Selon le «New York Times», Donald Trump a été mis à l'abri vendredi soir par le Secret Service lors d'une manifestation devant sa résidence officielle. «C'était une fausse information», a assuré M. Trump dans l'émission de radio de Brian Kilmeade, animateur de Fox News. «C'était durant la journée», a-t-il affirmé, précisant qu'il s'était rendu sur place «deux ou trois fois» au cours de ces derniers jours, mais à chaque fois pour des «inspections». «Tout un groupe de gens est venu avec moi», a-t-il ajouté.

C'est dans ce bunker sécurisé que le vice-président Dick Cheney avait été évacué après les attentats du 11 septembre 2001.

Le ministre de la Défense contre l'intervention de l'armée

En désaccord apparent avec Donald Trump, le secrétaire américain à la Défense s'est dit mercredi opposé à l'idée de déployer l'armée dans les grandes villes des Etats-Unis pour juguler le vaste mouvement de protestation qui s'exprime contre le racisme et les brutalités policières. Lundi, alors que la situation dégénérait en émeutes dans de nombreuses villes, le président Trump avait menacé de déployer les troupes «pour régler rapidement le problème», des propos immédiatement dénoncés par l'opposition qui y avait vu une dérive autocratique.

«Je ne suis pas favorable à décréter l'état d'insurrection», qui permettrait au président de déployer des soldats d'active face à des citoyens américains, et non des réservistes de la Garde nationale comme c'est actuellement le cas, a déclaré M. Esper mercredi.

A Washington, où le couvre-feu n'avait pour l'instant pas été reconduit pour mercredi soir, un important dispositif policier était déployé au petit matin pour boucler l'accès à la Maison Blanche. La veille, des milliers de manifestants avaient protesté, dans le calme, contre la mort de George Floyd, un Noir américain tué par un policier lors de son interpellation le 25 mai à Minneapolis, et plus largement contre le racisme et les violences policières aux Etats-Unis. «No justice, no peace» (Pas de justice, pas de paix) ou «Hands up!

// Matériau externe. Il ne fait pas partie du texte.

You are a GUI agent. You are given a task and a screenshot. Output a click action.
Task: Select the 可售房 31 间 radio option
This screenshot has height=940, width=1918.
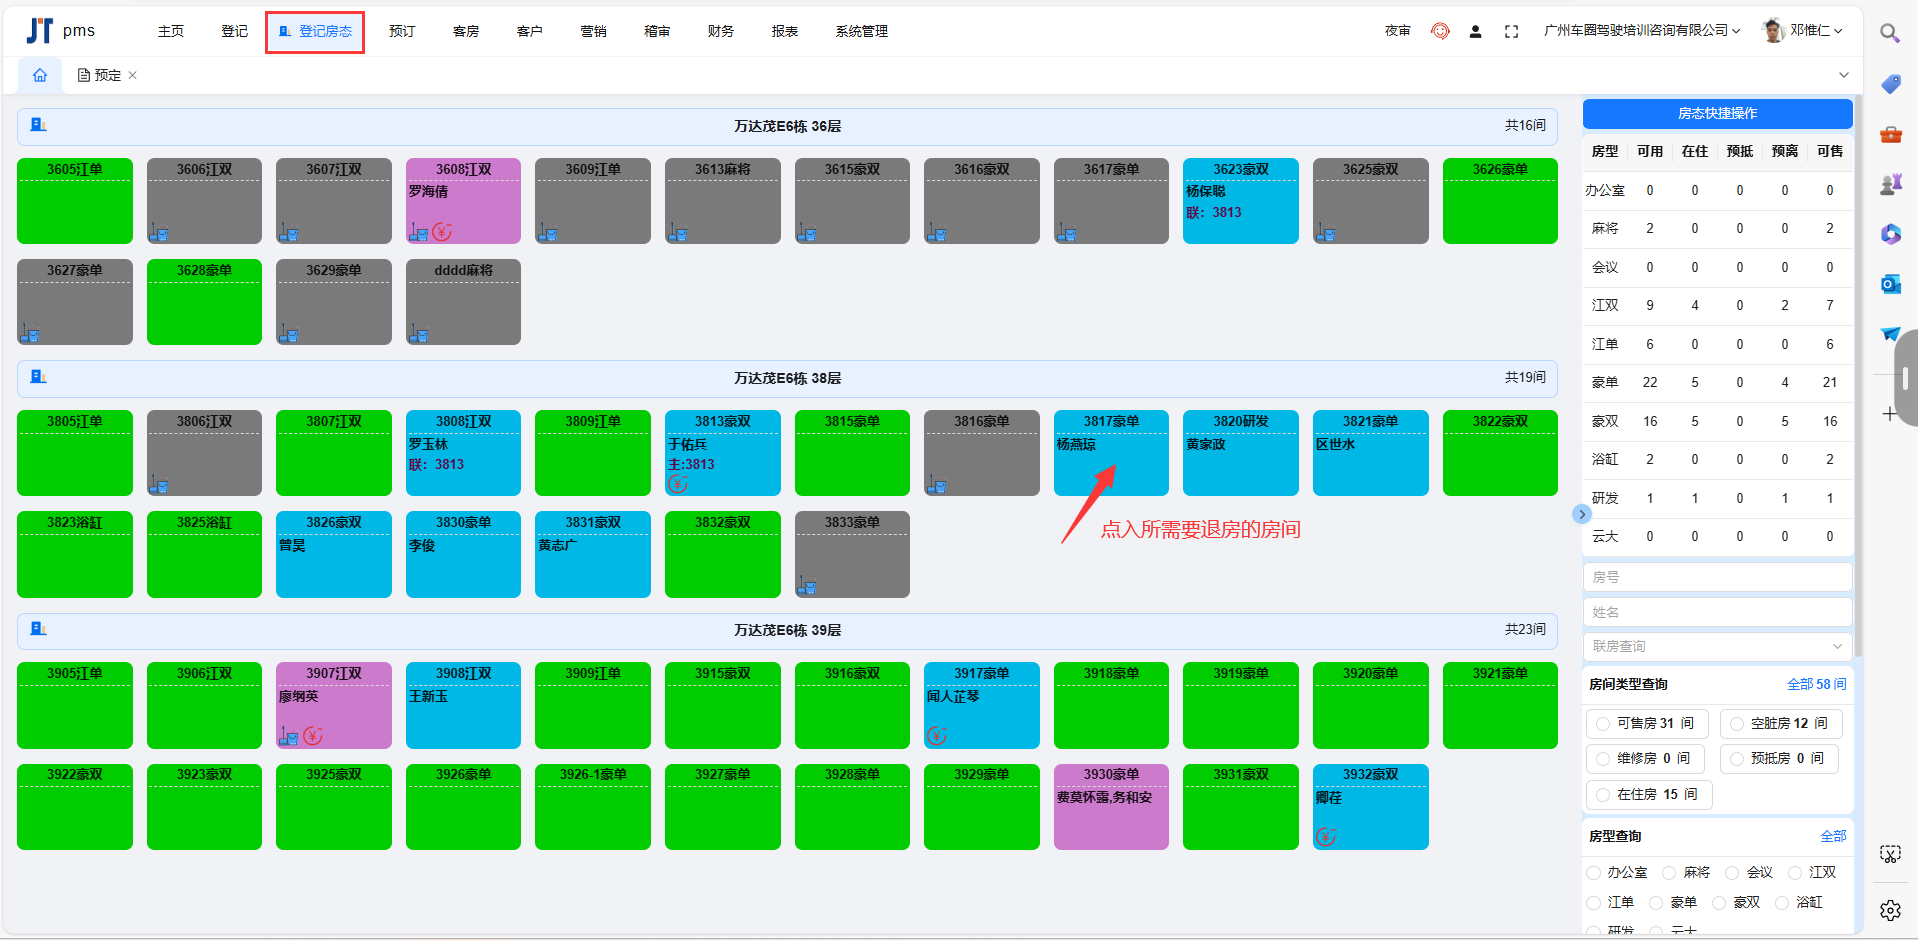(1603, 723)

Don't shoot!» (Mains en l'air! Ne tirez pas!), scandaient les manifestants, plutôt jeunes et toutes origines confondues.

Beaucoup plus calme

Beaucoup d'entre eux sont restés après le couvre-feu alors que la situation était beaucoup plus calme que les deux derniers jours; notamment lundi soir quand les abords de la Maison Blanche ont été évacués manu militari pour permettre à Donald Trump de sortir dans la rue et poser avec un exemplaire de la Bible devant la petite église qui fait face au centre du pouvoir exécutif américain. Le président a semblé vouloir faire acte de bravoure après les informations sur sa visite au bunker.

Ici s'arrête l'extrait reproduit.